Un problème qui n’en est pas un
Quel que soit le scénario envisagé pour la décennie à venir, le réseau électrique national semble d’ores et déjà suffisant pour répondre à la demande de recharge des véhicules électriques à venir. Si les études les plus pessimistes prévoient un pic de puissance considérablement accru, un simple pilotage de la charge comme nous savons déjà le faire suffit à résoudre le problème pour la sécurité du réseau. Là où les plus optimistes voient une nette inflexion de la puissance disponible appelée grâce au V2G et une consommation électrique totale ne dépassant pas celle d’aujourd’hui même en ajoutant 15 millions de véhicules électriques, la vérité de 2035 se trouvera sans doute quelque part entre ces deux estimations.
La part des véhicules électriques va nettement augmenter dans les années à venir, avec sans doute 2022 qui verra pour la première fois plus de 10 % de voitures neuves immatriculées qui seront électriques, et les habitudes de déplacement vont évoluer également.
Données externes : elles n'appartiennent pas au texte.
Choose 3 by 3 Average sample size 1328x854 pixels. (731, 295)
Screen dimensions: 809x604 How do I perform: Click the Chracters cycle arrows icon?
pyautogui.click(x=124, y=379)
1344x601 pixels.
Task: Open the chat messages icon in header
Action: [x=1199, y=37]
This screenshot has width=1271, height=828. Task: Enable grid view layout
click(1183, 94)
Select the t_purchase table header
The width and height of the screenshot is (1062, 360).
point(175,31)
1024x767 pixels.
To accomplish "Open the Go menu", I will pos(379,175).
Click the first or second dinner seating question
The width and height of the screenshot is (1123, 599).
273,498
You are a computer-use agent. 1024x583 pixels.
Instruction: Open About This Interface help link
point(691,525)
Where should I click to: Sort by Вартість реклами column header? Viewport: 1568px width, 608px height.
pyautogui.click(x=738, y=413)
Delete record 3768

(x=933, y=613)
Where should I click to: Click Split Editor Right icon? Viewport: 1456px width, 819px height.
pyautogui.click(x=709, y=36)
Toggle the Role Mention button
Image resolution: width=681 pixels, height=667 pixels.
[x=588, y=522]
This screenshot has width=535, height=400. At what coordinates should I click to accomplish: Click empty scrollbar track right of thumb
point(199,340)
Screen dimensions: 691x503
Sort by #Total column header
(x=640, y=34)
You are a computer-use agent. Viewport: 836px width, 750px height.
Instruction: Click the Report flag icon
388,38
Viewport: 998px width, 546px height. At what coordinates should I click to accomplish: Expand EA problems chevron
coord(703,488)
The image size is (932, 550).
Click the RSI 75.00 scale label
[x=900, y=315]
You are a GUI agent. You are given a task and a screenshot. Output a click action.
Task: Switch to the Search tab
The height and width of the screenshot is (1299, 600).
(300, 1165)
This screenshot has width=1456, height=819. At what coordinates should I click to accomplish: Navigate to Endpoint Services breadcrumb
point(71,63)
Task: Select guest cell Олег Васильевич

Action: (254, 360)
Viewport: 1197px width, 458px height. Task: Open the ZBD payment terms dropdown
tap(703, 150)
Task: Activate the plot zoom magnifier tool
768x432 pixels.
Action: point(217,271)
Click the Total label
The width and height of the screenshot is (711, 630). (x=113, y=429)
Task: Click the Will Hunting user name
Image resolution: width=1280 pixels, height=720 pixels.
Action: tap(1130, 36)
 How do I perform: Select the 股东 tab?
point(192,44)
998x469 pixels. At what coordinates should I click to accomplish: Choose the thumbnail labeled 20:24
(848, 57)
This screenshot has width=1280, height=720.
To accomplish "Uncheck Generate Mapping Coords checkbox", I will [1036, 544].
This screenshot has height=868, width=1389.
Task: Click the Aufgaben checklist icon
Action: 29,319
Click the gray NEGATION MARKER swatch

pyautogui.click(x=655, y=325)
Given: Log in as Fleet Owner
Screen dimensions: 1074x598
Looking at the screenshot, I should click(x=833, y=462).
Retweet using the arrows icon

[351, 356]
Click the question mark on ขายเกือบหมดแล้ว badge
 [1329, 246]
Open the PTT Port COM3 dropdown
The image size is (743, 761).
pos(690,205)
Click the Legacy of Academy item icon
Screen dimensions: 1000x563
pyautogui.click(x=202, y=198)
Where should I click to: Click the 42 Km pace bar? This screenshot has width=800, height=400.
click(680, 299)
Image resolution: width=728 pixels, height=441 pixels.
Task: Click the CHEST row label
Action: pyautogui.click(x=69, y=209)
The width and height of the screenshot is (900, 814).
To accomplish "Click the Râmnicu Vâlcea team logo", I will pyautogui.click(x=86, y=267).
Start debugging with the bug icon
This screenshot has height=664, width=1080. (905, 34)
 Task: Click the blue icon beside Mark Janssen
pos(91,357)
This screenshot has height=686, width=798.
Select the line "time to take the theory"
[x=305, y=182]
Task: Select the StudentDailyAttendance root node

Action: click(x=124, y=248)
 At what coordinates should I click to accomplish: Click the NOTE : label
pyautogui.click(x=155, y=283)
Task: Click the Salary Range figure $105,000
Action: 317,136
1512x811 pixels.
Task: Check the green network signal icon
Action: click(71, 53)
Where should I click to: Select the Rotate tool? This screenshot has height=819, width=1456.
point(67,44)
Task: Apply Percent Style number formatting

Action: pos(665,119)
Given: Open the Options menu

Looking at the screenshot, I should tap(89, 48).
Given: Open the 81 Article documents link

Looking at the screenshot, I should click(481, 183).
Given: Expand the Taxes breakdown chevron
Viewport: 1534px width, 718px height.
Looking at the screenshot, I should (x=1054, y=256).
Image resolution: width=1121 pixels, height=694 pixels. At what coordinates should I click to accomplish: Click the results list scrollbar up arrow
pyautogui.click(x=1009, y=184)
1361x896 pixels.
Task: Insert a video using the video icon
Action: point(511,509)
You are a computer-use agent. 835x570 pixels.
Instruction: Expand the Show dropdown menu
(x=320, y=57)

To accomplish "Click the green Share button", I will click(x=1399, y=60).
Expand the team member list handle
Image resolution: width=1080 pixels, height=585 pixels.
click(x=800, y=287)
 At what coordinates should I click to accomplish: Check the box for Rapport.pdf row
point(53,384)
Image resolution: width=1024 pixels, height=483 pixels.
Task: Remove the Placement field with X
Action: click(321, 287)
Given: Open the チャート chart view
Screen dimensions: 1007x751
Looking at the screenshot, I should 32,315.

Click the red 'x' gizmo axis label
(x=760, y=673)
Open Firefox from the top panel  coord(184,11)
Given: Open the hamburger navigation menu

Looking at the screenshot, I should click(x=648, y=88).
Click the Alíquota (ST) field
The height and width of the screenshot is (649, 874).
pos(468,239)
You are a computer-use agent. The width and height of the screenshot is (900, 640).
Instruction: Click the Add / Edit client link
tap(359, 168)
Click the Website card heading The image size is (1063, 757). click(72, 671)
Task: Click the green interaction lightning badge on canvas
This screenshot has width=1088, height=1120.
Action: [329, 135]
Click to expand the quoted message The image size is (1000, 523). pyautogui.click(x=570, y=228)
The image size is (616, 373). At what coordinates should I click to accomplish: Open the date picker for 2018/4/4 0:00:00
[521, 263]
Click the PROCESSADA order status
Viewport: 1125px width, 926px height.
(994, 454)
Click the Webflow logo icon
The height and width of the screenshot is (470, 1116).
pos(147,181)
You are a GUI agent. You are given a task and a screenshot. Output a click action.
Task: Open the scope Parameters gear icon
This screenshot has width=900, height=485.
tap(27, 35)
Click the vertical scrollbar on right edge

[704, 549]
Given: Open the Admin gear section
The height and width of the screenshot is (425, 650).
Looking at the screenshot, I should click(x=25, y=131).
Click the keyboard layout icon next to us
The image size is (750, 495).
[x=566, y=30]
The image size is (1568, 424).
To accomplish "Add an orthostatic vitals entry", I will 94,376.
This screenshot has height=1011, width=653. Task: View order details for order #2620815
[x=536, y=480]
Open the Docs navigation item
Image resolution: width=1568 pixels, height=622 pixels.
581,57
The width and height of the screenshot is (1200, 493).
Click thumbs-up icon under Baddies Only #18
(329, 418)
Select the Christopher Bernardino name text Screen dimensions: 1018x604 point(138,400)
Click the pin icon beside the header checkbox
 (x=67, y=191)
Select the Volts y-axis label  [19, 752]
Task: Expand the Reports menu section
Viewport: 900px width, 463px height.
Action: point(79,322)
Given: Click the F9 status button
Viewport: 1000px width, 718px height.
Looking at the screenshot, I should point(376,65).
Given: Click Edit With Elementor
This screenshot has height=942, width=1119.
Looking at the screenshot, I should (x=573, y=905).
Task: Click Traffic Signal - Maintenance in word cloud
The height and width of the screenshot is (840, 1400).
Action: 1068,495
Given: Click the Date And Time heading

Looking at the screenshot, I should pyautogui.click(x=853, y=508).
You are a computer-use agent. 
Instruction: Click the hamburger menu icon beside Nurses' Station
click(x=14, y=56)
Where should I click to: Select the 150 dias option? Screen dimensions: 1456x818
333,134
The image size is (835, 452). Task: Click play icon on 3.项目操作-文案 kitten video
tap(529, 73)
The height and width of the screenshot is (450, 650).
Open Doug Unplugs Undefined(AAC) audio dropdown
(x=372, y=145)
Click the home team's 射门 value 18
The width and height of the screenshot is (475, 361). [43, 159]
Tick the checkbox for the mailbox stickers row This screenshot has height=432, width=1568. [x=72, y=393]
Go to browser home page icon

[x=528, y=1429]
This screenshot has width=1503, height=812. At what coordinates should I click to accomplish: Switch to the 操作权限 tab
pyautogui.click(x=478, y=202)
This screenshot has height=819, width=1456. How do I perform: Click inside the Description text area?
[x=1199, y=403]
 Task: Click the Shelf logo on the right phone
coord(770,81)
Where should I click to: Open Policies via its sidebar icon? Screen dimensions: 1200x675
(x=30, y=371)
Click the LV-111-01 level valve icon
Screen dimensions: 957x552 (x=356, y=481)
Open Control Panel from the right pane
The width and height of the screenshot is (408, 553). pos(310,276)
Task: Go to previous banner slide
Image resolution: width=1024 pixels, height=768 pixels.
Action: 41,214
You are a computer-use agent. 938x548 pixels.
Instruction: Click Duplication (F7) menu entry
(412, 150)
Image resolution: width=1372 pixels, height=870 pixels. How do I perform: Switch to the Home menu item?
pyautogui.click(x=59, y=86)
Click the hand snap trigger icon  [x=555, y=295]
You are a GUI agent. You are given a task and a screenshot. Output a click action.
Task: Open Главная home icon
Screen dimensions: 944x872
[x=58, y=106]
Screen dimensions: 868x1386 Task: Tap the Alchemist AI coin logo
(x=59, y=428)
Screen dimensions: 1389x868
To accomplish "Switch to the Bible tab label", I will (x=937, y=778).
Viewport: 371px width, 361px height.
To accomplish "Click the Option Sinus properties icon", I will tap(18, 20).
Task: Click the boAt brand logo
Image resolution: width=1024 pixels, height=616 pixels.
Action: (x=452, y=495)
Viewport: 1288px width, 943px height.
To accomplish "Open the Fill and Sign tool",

Si les grands trajets sont aujourd’hui encore une source d’anxiété pour certains et que le problème de la recharge à domicile ou au travail n’est toujours pas solutionné, les politiques européennes en matière de mobilité sont en train d’évoluer. Nul doute que la décennie en cours verra ces deux problèmes disparaitre, et le souci de la charge sur le réseau électrique n’est d’ores et déjà plus d’actualité.